Напрягая зрение, всматривался я в бугристую порыжелую степь, надеясь увидеть хоть одну живую душу, но, выжженная солнцем, она казалась мертвой. Только клубы густой черной гари живыми призраками расползались по холмам. Омголон, лежа у моих ног и вытянув шею, ловил ноздрями непонятные ему запахи. Разве мог я оставить его, такого беспомощного?

Мгла над степью сгущалась. Над горизонтом нависли темные тучи. Не в силах преодолеть усталости, я сел рядом с конем и вдруг почувствовал, как на меня точно навалилась каменная тяжесть.

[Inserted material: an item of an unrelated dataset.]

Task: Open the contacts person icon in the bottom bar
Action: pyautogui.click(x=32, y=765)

Омголон издал глухой, протяжный стон. Я не сразу понял, что это он. Глаза его были закрыты, и он стонал во сне. «Бедный, бедный, сколько же тебе пришлось вынести в этом страшном поединке? А если б не ты?..» Я припал к шее коня и вдруг ясно, во всех подробностях вспомнил зеленый луг и ту тихую, ласковую июльскую ночь на Амуре. Теперь этого уже не вернешь.

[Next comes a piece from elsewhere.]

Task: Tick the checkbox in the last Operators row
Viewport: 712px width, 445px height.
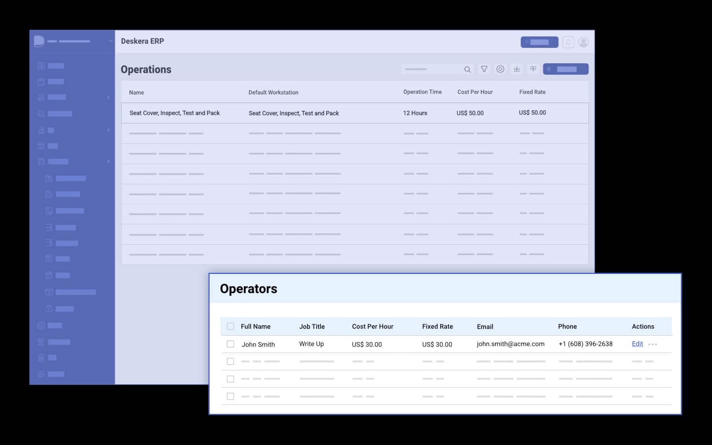Action: coord(230,396)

Невольно веки мои сомкнулись, и, когда я открыл глаза, стоял уже вечер. В сгустившейся мгле неясным пятном проступали обломки сгоревшего «мессера».

Надо было что-то предпринимать, но что? Немецкий самолет загнал нас с Омголоном неведомо куда, и в эшелоне, наверное, считали меня погибшим. Заметили и пламя в степи, да разве время сейчас разбираться? Все, кто остался в живых, наверное, приводили в порядок эшелон, чтобы двигаться к фронту. А может, они уже двигались туда?

Но тут Омголон неожиданно приподнял голову, и в темноте я увидел, как «застригли» его уши. Что это означало? Преодолевая усталость, я приподнялся, вслушиваясь в степную тишину, но ничего, кроме шорохов ветра, не услышал. Но вот донесся далекий конский топот… С каждой минутой он нарастал, становясь громче, отчетливей, и уже вскоре можно было понять, что это всадники и скачут они прямо на нас. Сколько их — двое, трое? Не все ли равно. Может, это ребята из нашего взвода, и они разыскивают, нас с Омголоном?

Показались два силуэта. Всадники. Один повыше, другой пониже. «Да это же Свенчуков и Карпухин!» — мелькнуло в голове.

— Сюда… Сюда-а! — крикнул я и, видно, так громко, что тотчас услышал ответный голос нашего эмтеесовского кузнеца:

— Алешка-а?.. Живо-ой?

— Живой, ребята, живой! — продолжал я кричать, не помня себя от радости, шагая навстречу всадникам.

Свенчуков подъехал первым. Спрыгнув с лошади, он подбежал ко мне и схватил за плечи.

— Живой, черт, живой! — Он тряс меня со всей своей неуемной силой и, когда убедился, что я невредим, но стряслось что-то с моим конем, заговорил потише: — Сначала думали, куда податься, где тебя искать? Если бы не второй заход «мессеров», успели бы засветло.

— Что, опять налетали?

— Еще как! Если б не наши «ястребки», не видать бы нам эшелона.

— Точно! — тихо сказал Карпухин.

Затягиваясь махорочным дымком, Свенчуков во всех подробностях стал расспрашивать про «мессер» и про нас с Омголоном. Вдруг из темноты донеслось негромкое ржанье.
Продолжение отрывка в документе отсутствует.